BlackWaspTM

This web site uses cookies. By using the site you accept the cookie policy.This message is for compliance with the UK ICO law.

Regular Expressions
.NET 1.1+

Regular Expression Options

The fifteenth part of the Regular Expressions in .NET tutorial continues to looks at options that can be applied to regular expressions when matching and substituting text. This article looks at the use of the RegexOptions enumeration.

CultureInvariant Option

Performing a case-insensitive matching or substitution operation can have unexpected effects. By default, the regular expression engine uses the user's current culture. This means that the engine is aware of the links between lower case and upper case letters in the user's language. However, if you are matching to text that has a fixed culture, such as keywords in a programming language, this can give false matches when the user's culture includes different casing conventions.

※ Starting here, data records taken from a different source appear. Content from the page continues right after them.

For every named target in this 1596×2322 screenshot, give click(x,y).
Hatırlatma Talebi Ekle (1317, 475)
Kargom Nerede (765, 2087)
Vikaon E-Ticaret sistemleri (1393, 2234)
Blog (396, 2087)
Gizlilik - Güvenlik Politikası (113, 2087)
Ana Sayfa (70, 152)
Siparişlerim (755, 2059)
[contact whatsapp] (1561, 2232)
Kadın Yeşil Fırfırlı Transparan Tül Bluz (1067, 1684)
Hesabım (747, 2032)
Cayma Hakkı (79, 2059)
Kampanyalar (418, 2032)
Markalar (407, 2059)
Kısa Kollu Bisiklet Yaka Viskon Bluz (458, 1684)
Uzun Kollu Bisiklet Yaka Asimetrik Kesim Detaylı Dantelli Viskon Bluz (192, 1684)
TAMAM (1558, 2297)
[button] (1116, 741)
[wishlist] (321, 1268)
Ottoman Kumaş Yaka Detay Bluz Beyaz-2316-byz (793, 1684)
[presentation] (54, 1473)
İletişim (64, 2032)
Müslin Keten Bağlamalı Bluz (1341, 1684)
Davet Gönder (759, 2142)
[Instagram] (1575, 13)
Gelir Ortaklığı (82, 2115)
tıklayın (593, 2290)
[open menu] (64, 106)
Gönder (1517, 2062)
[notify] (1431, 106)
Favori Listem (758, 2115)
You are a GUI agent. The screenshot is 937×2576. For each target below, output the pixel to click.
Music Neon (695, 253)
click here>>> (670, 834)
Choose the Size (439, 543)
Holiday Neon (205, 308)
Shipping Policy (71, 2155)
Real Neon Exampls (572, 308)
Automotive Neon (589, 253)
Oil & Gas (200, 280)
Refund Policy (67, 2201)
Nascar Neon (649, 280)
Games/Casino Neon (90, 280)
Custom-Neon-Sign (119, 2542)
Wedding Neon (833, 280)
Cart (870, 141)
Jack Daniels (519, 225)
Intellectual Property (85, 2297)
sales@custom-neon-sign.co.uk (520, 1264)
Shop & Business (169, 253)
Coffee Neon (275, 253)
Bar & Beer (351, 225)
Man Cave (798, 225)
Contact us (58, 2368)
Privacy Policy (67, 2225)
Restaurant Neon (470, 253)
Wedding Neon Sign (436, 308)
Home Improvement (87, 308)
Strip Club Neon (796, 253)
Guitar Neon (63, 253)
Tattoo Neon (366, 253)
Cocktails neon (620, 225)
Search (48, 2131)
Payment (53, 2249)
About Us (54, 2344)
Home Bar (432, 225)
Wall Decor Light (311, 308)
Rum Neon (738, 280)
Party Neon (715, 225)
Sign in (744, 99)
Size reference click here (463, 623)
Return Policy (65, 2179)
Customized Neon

One well-known example of a cultural casing issue is the Turkish I problem. Where English cultures see 'I' as the capitalised version of 'i', the Turkish culture does not. Instead there are four letter 'i' characters; 'ı' is the lower case version of 'I' and 'i' capitalises to 'İ'. If you are matching terms such as "if" or "IDisposable", this may cause issues.

You can avoid some of these problems by using the CultureInvariant option. This stops the regular expression engine from using the user's cultural conventions and instead uses the well-documented invariant culture.

ECMAScript Option

ECMAScript is an internationally standardised scripting language definition that is implemented by languages such as JavaScript and ActionScript. It includes a regular expression engine. However, the functionality of that engine is not identical to that of .NET framework regular expressions. If you need to mimic the ECMAScript engine, apply the ECMAScript option from the RegexOptions enumeration.

The option modifies several matching behaviours. For example, Unicode is not supported, so character classes change. Additionally, not all other options can be combined with the ECMAScript value. When included, you may only add the IgnoreCase, Multiline and Compiled options. If you use any other value, the operation will throw an exception.

RightToLeft Option

The RightToLeft option reverses the search order direction when applying a pattern. Instead of finding the leftmost match first, the option finds the rightmost match before those that appear further to the left. The operation of the regular expression's pattern is not affected.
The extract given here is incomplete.